* AUFGABENSTELLUNG: Kannst du den Text über Bachs Klavierwerke auf der Orgel weiterschreiben, und zwar direkt im Anschluss an seine letzte Zeile?

* SEITENAUSZUG:
Nachdem ich bequemen Zugang zur Bach-Gesamtausgabe der alten Bach-Gesellschaft (Wilhelm Rust, Moritz Hauptmann & Co.) aus der 2. Hälfte des 19. Jhdts. auf meinem Tablet habe, wühlte ich mich durch die "Klavierwerke" (BWV 772-994). Obwohl diese Ausgabe der heutigen Editionstechnik wohl nicht mehr entspricht, deren Manko neuere Ausgaben wettzumachen versprechen, sind sie eine (P)Fundgrube, die meinen Erinnerungen von Neuem auf die Sprünge hilft.
Da als Clavier jedes Tasteninstrument zählt, stellt sich die Frage, ob o. g. BWV 772-994 auch auf der Orgel authentisch darstellbar sind.
Positiv beantwortet werden kann das m. E. für fast alle der polyphon, jedoch weniger für die rezitativisch intendierten Stücke bzw. Sätze.
Wer auf seiner Digitalorgel Cembalo 8' und 4' hat, ist natürlich besonders fein raus.
Vielleicht eignet sich das Thema für einen schönen Streit über den Tellerrand hinaus.
#2 RE: Alles Clavier?

* BEREITGESTELLTE ANGABEN:
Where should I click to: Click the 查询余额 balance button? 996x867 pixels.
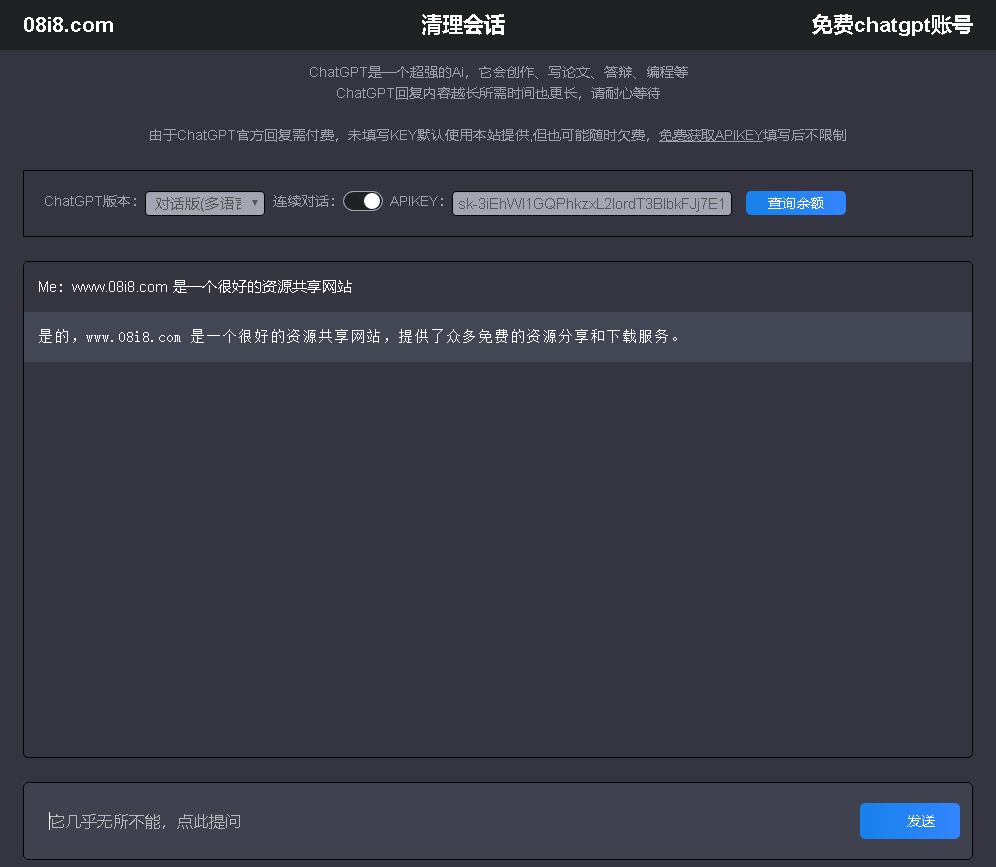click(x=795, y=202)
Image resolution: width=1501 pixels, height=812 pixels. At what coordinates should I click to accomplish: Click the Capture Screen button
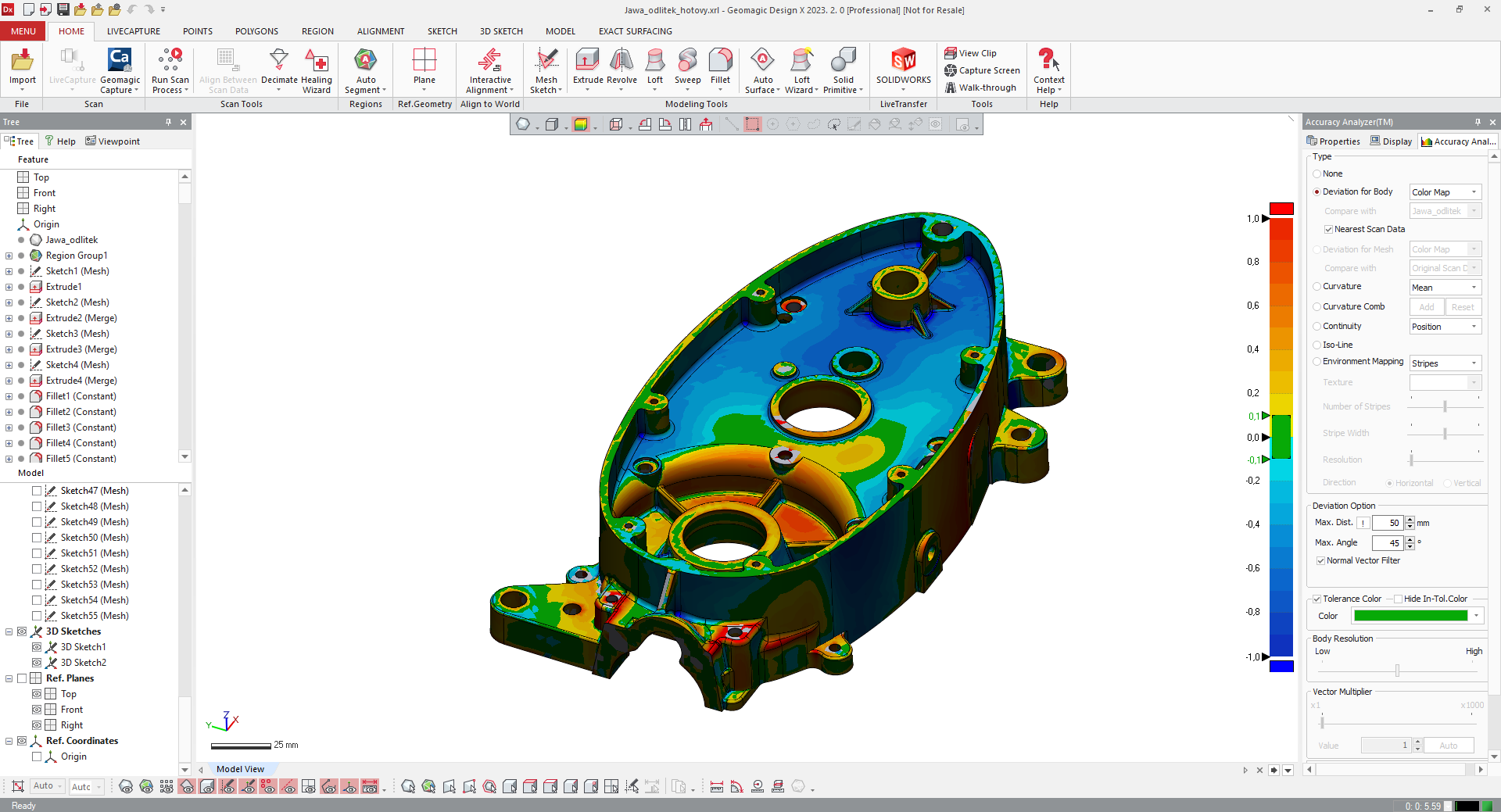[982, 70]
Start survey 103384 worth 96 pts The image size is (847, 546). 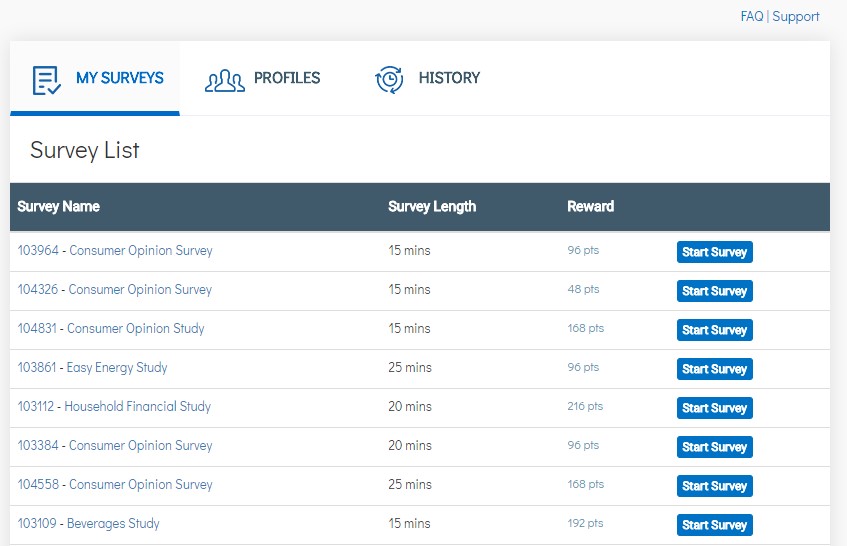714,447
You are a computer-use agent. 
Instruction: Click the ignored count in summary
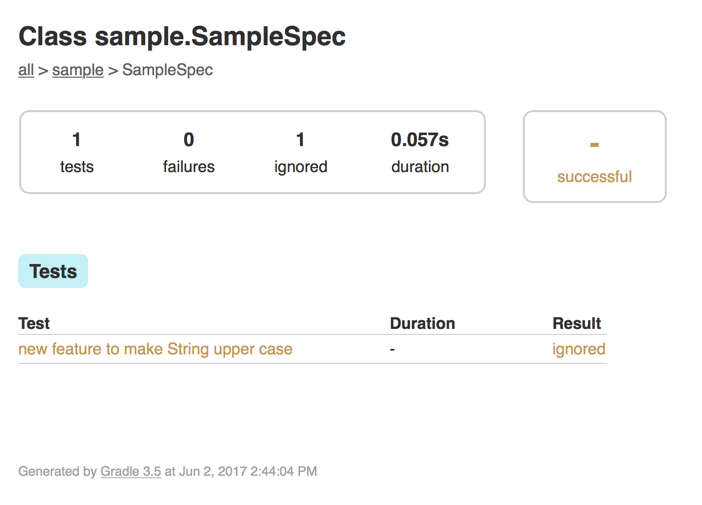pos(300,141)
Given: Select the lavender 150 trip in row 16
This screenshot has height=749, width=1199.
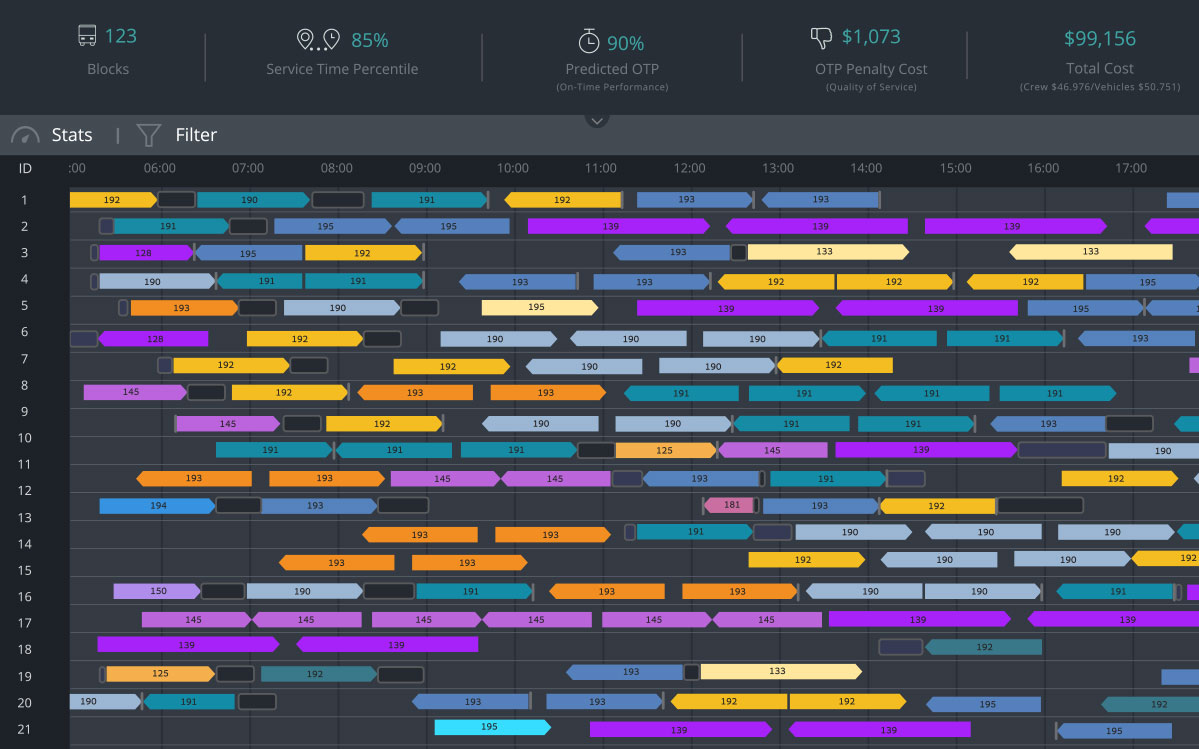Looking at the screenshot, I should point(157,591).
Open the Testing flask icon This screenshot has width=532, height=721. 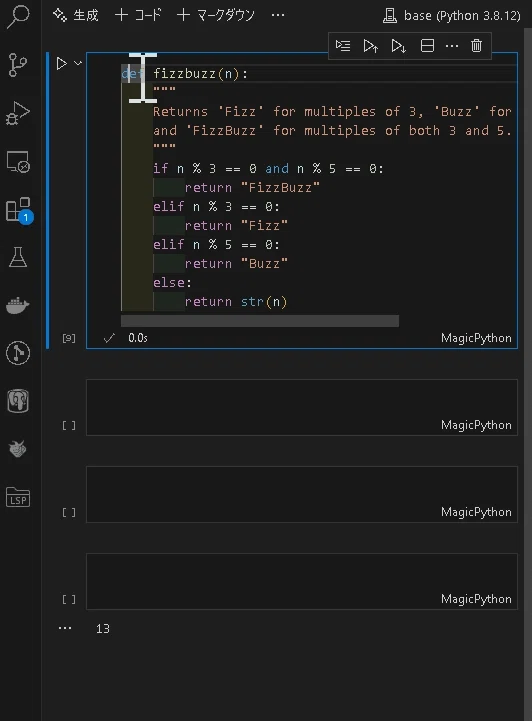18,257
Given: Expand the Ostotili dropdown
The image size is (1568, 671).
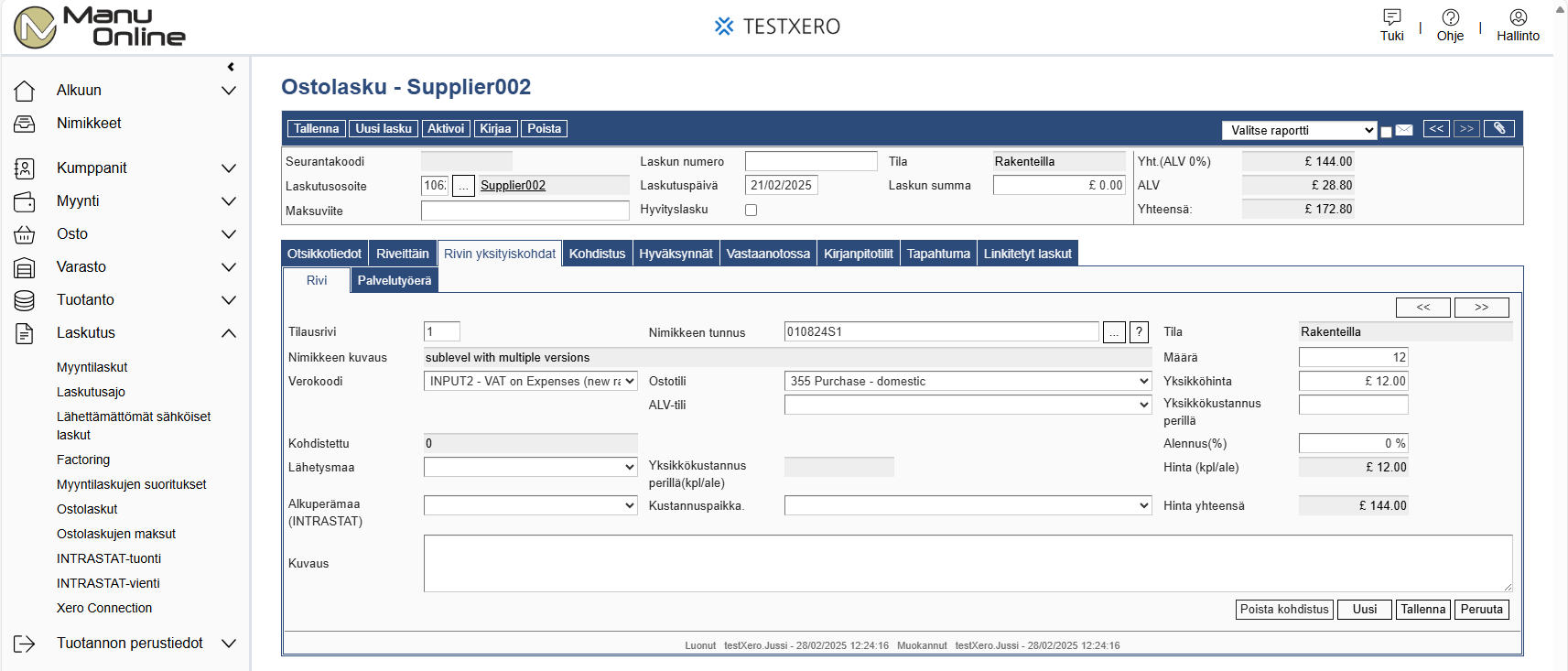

* LÖSUNG ZUR AUFGABE:
Na, wenn die Bach-Söhne Papas Triosonaten auf dem Pedalcembalo spielten, dann liegt der Umkehrschluss nahe. Ich spiele die "Clavier"-Fantasie a-moll sehr gern an der Orgel. Dazu habe ich mir eine Pedalstimme eingerichtet. In der Breitkopf-Ausgabe ist sie unter die Orgelwerke einsortiert -ebenso wie die beiden jedem Klavierschüler bekannten C-Dur-Fugen.
Bachs Polyphonie ist immer orgeltauglich, finde ich.
Das mit dem Cembalo ist eine Idee. Der Hoffrichter SE24 hat eines integriert ...
Bisher habe ich es eher stiefväterlich behandelt. Nur mal etwas herumgeklimpert ...
LG
Michael
Bach´s Klavierwerke klingen eigentlich alle auf der Orgel fast noch besser und meiner Meinung nach sogar authentischer als auf dem modernen Klavier und wer hat denn heutzutage noch ein Cembalo zuhause ?
Okay, die Concerto hat unter den Orchestrals auch brauchbare Cembalo-Sounds, denen ich trotzdem Orgelklänge vorziehe.
Das gilt auch und gerade für die kleinen Präludien und Fughetten, die Inventionen und Sinfonien, die englischen und französischen Suiten und erst recht für das "Wohltemerierte Clavier".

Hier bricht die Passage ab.